Gaze Estimation by Attention-Induced Hierarchical Variational Auto-Encoder

IEEE Trans Cybern. 2024 Apr;54(4):2592-2605. doi: 10.1109/TCYB.2023.3312392. Epub 2024 Mar 18.

Abstract

Appearance-based gaze estimation has been widely studied recently with promising performance. The majority of appearance-based gaze estimation methods are developed under the deterministic frameworks. However, the deterministic gaze estimation methods suffer from large performance drop upon challenging eye images in low-resolution, darkness, partial occlusions, etc. To alleviate this problem, in this article, we alternatively reformulate the appearance-based gaze estimation problem under a generative framework. Specifically, we propose a variational inference model, that is, variational gaze estimation network (VGE-Net), to generate multiple gaze maps as complimentary candidates simultaneously supervised by the ground-truth gaze map.
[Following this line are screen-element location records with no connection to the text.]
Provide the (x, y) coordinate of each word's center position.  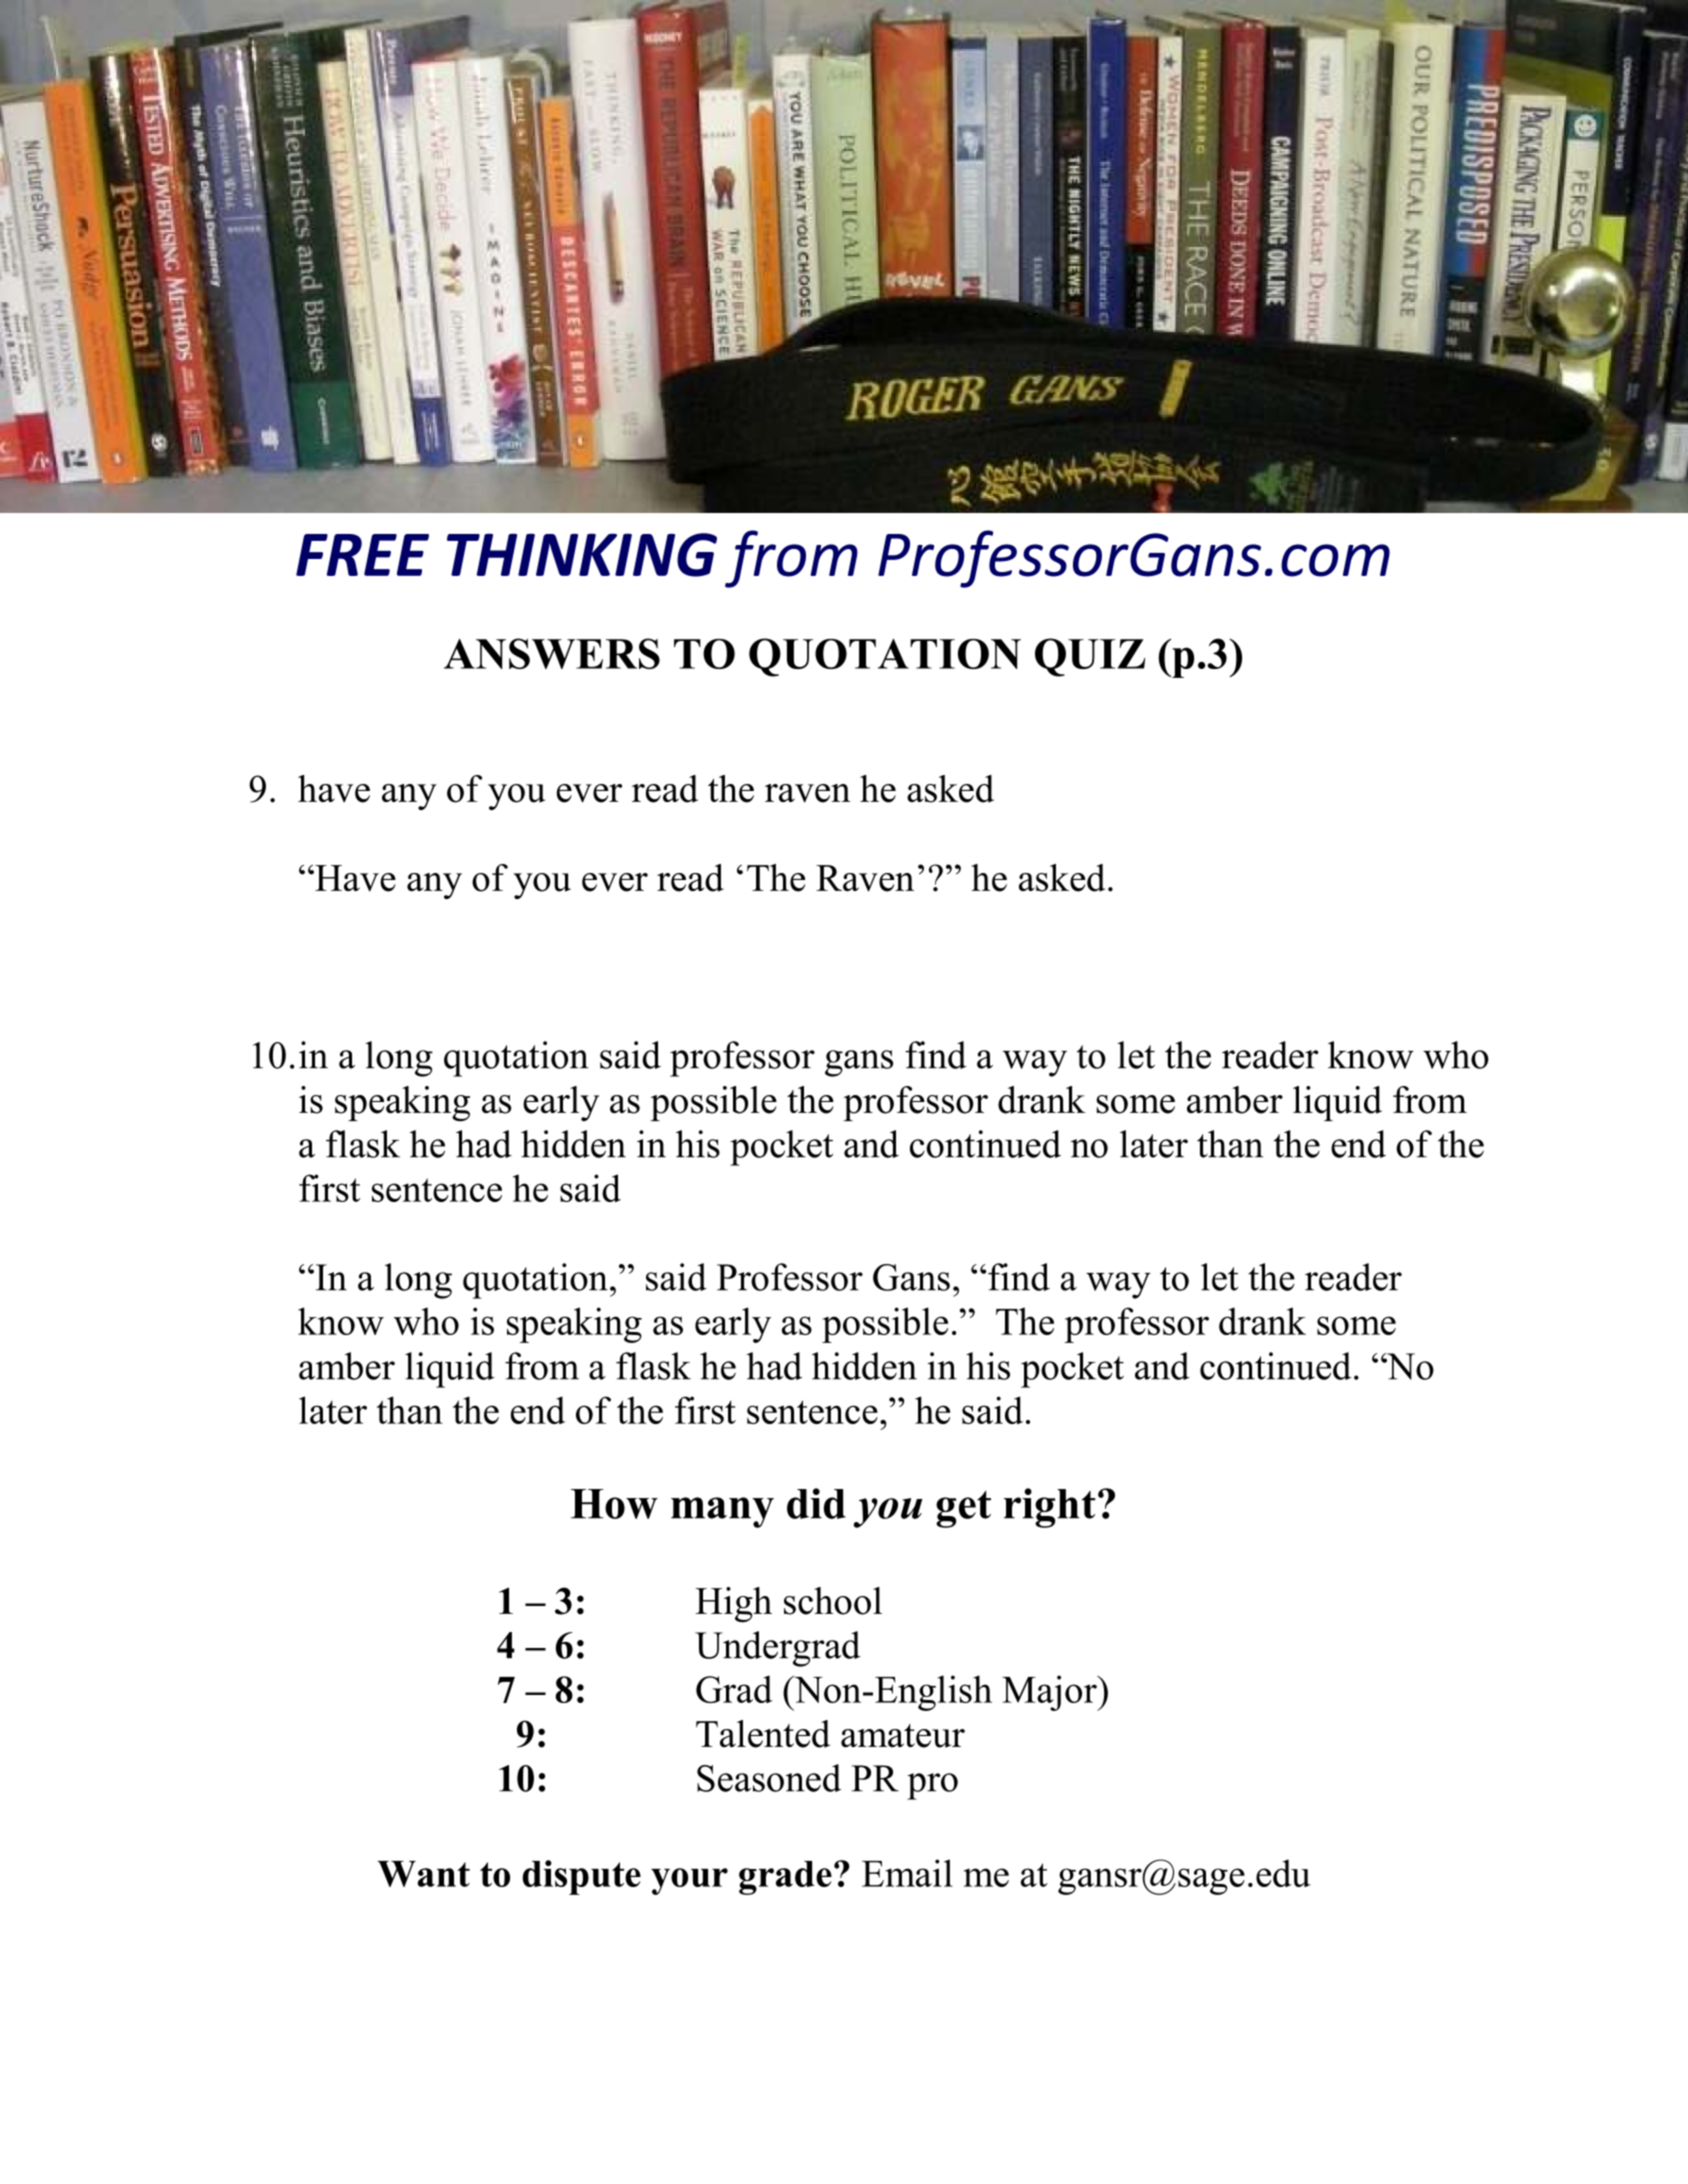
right (1050, 1508)
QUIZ (1090, 657)
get (963, 1509)
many (722, 1512)
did (816, 1503)
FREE (362, 555)
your (689, 1881)
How (614, 1504)
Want (423, 1874)
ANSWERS (552, 653)
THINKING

To achieve robust estimation, we adaptively fuse the gaze directions predicted on these candidate gaze maps by a regression network through a simple attention mechanism. Experiments on three benchmarks, that is, MPIIGaze, EYEDIAP, and Columbia, demonstrate that our VGE-Net outperforms state-of-the-art gaze estimation methods, especially on challenging cases. Comprehensive ablation studies also validate the effectiveness of our contributions. The code will be publicly released.